▸ Extracted records
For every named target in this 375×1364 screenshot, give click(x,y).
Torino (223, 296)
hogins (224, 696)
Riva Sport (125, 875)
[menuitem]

▸ Exercise objective
The response should be an exact repeat of the data above.

▸ Written response
For every named target in this 375×1364 screenshot, give click(x,y).
Torino (223, 296)
hogins (224, 696)
Riva Sport (125, 875)
[menuitem]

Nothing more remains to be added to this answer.